■ **INFORMATION SHOWN**
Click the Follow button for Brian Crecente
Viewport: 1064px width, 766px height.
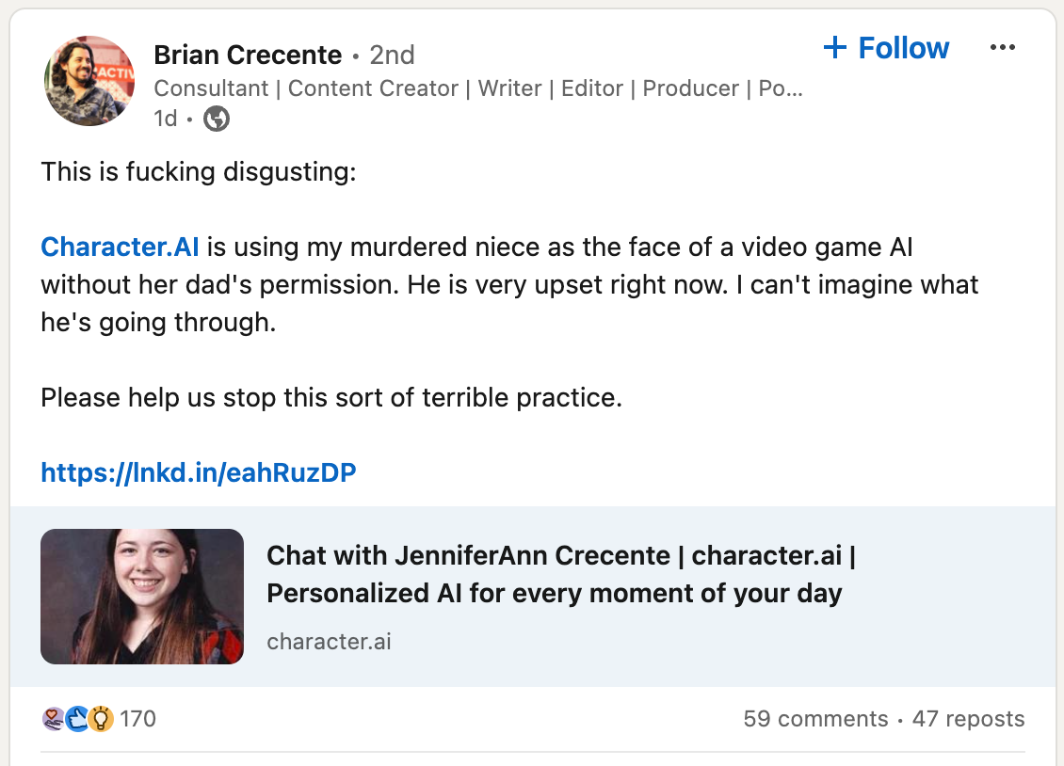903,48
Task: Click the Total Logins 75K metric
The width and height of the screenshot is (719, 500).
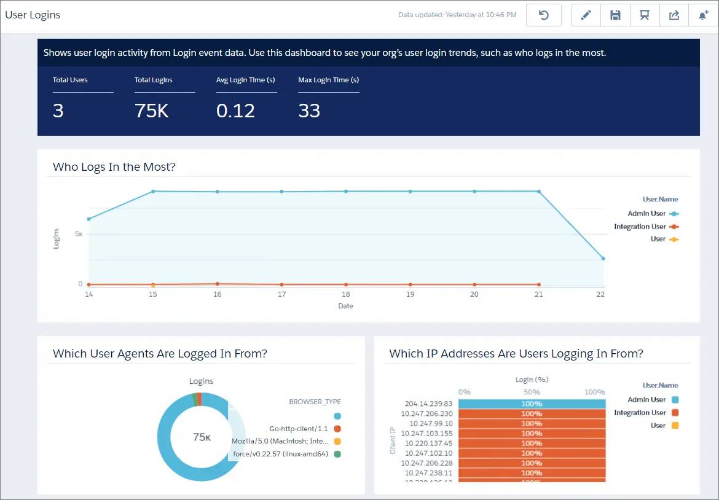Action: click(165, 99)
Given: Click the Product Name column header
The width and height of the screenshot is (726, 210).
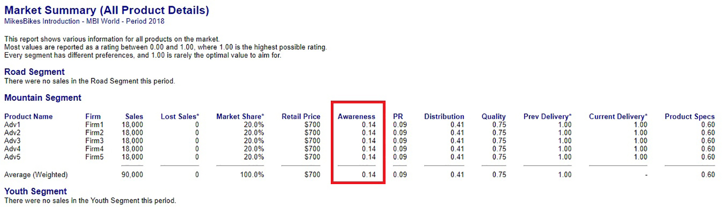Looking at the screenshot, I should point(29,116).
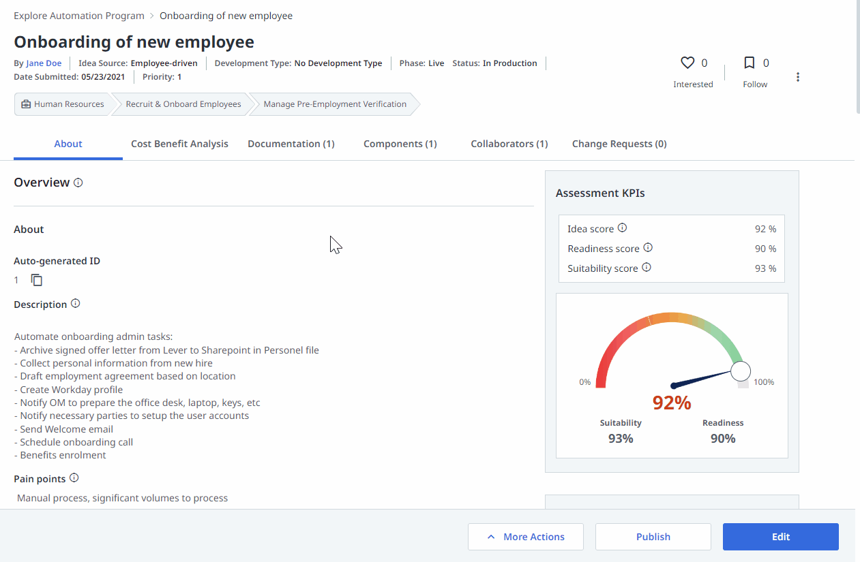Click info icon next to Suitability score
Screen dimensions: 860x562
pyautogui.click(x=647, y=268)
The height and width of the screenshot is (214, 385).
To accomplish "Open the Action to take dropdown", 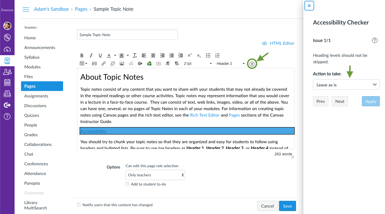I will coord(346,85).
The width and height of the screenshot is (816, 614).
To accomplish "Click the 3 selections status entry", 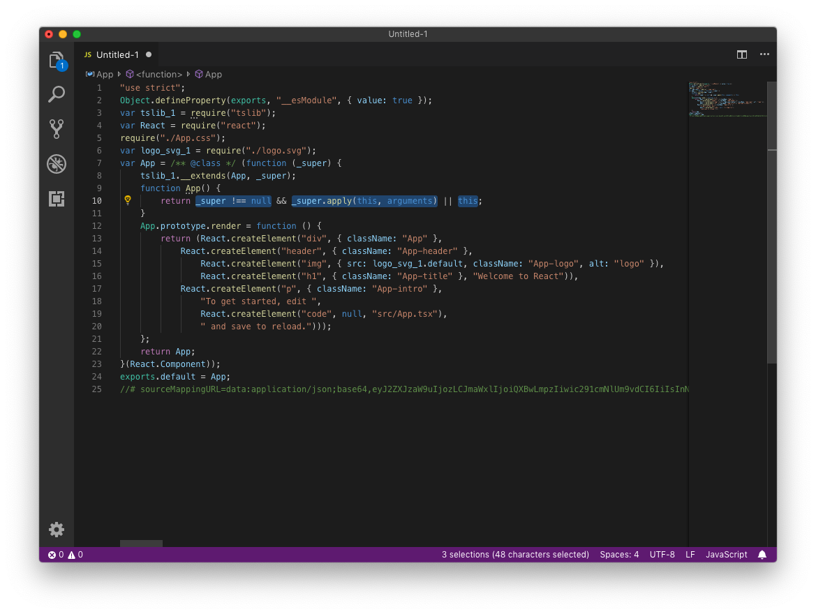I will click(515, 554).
---
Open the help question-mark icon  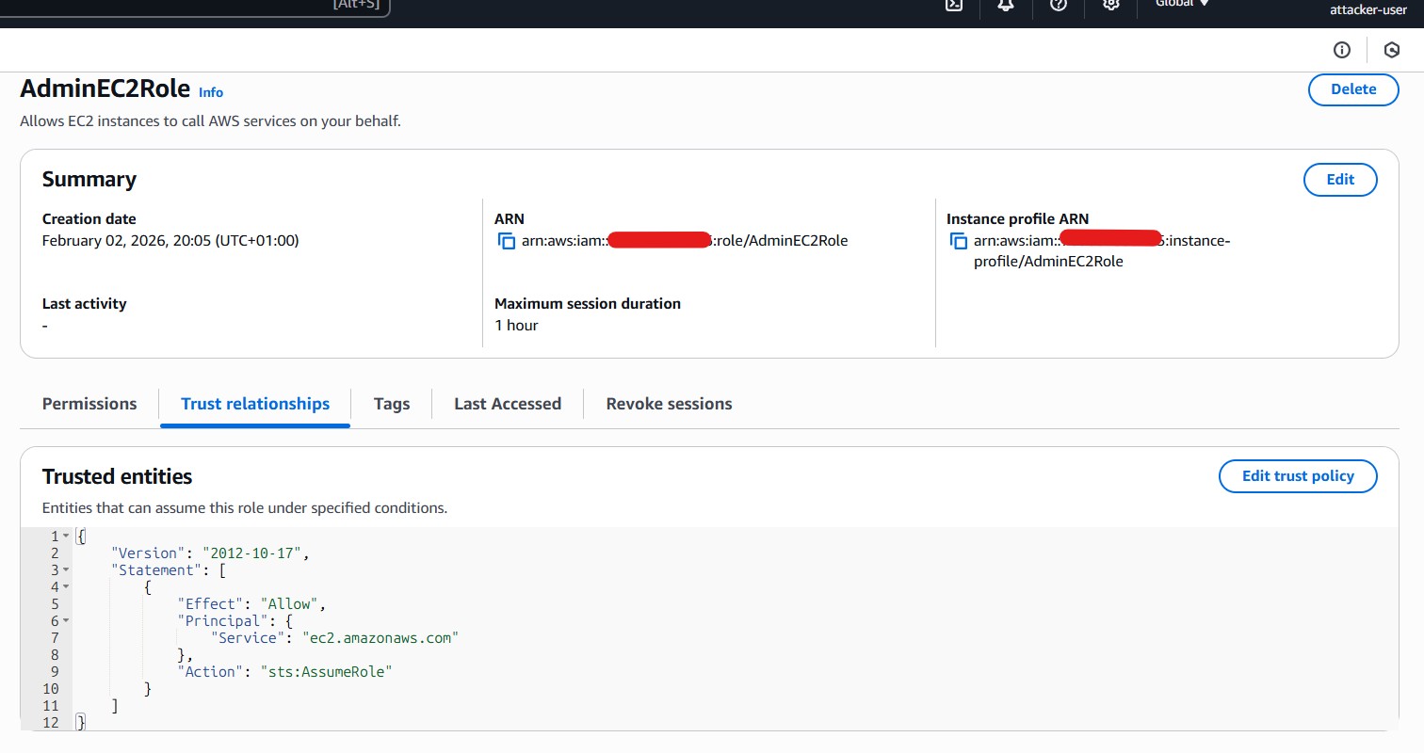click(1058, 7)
==
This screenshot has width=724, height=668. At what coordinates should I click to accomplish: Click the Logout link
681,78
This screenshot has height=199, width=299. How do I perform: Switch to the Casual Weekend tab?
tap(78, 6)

■ **TASK BRIEF**
Copy the listing above exactly, but only from the line with "Task: Click the Total Logins 75K metric" through the line with "The height and", including those two lines and excluding any picture.

■ **WRITTEN SOLUTION**
Task: Click the Total Logins 75K metric
The width and height of the screenshot is (719, 500).
Action: click(165, 99)
Given: Click the Product Name column header
The width and height of the screenshot is (726, 210).
Looking at the screenshot, I should point(29,116).
Click info icon next to Suitability score
Screen dimensions: 860x562
pyautogui.click(x=647, y=268)
The height and width of the screenshot is (214, 385).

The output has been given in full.